-- EXERCISE DIRECTIONS --
Before writing out the records, remove the pictures; keep everything else exact.

-- GIVEN RECORDS --
+ + + + + + +

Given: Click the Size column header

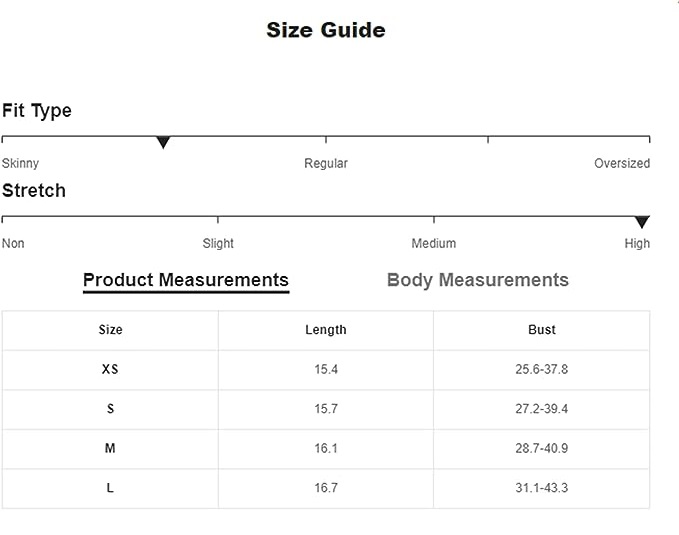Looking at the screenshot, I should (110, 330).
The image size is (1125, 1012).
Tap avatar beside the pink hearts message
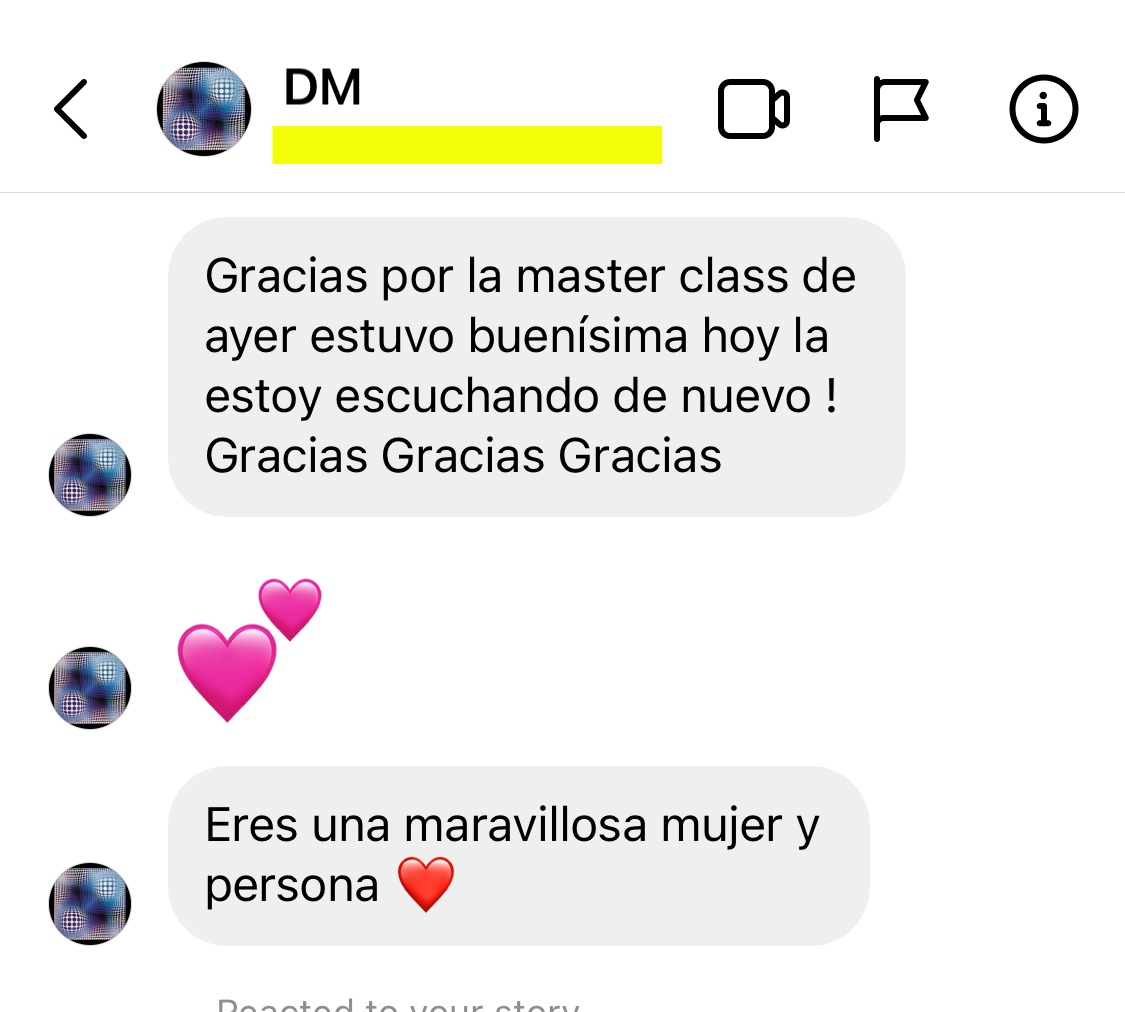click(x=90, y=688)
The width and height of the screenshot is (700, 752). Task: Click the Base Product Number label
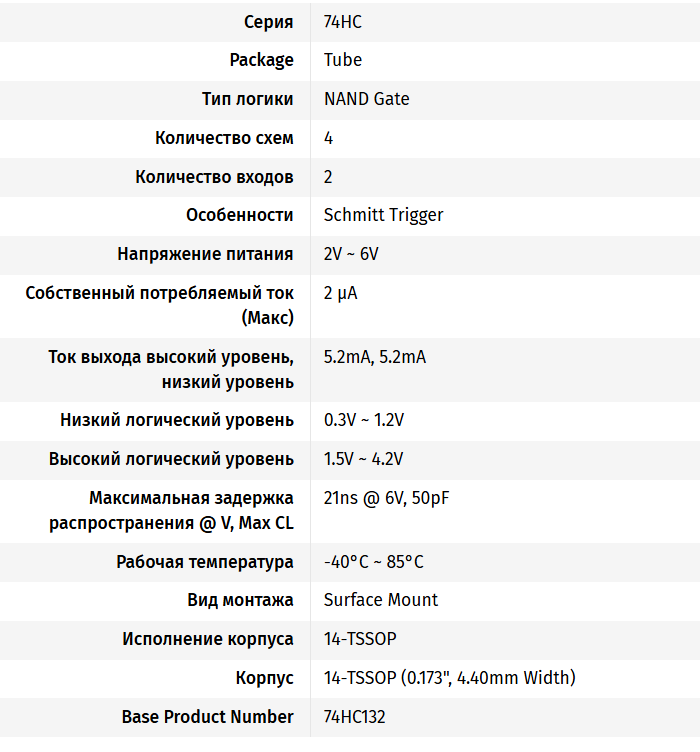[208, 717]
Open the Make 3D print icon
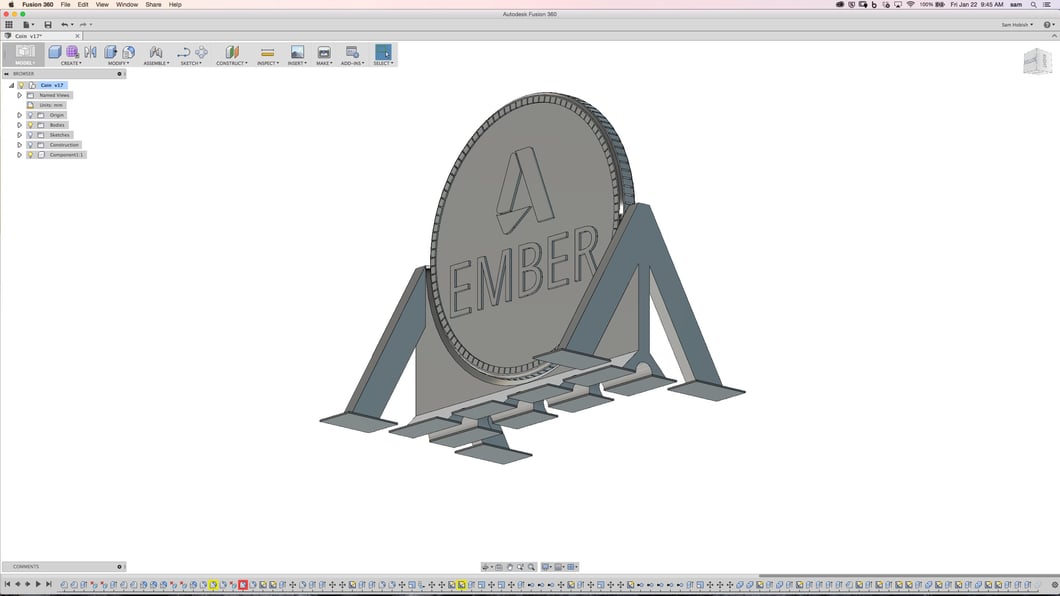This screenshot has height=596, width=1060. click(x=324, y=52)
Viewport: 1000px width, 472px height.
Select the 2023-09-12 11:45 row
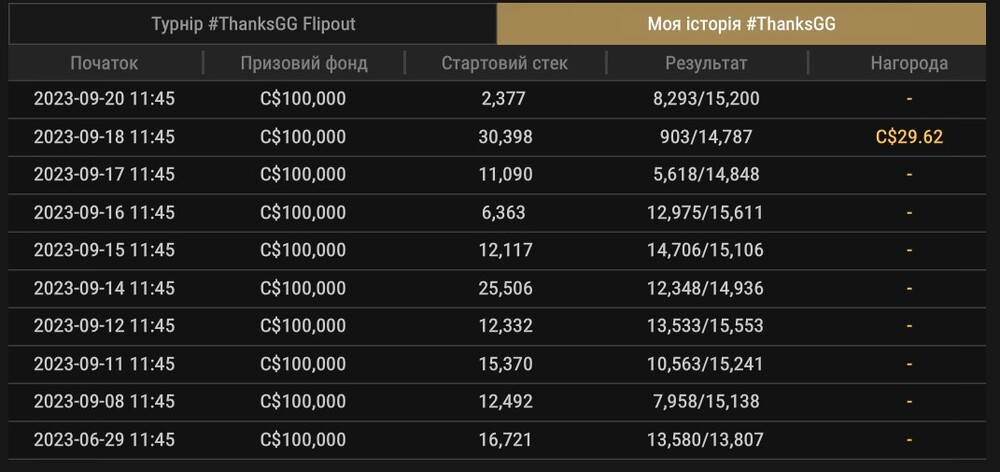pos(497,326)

+ + + + + + +

-- EXPECTED ANSWER --
Given: Click the Size column header

Looking at the screenshot, I should (110, 330).
The image size is (1125, 1012).
Tap avatar beside the pink hearts message
click(x=90, y=688)
The width and height of the screenshot is (700, 752). Task: Click the Base Product Number label
[208, 717]
Open the Make 3D print icon
This screenshot has height=596, width=1060. click(x=324, y=52)
Viewport: 1000px width, 472px height.
Select the 2023-09-12 11:45 row
pos(497,326)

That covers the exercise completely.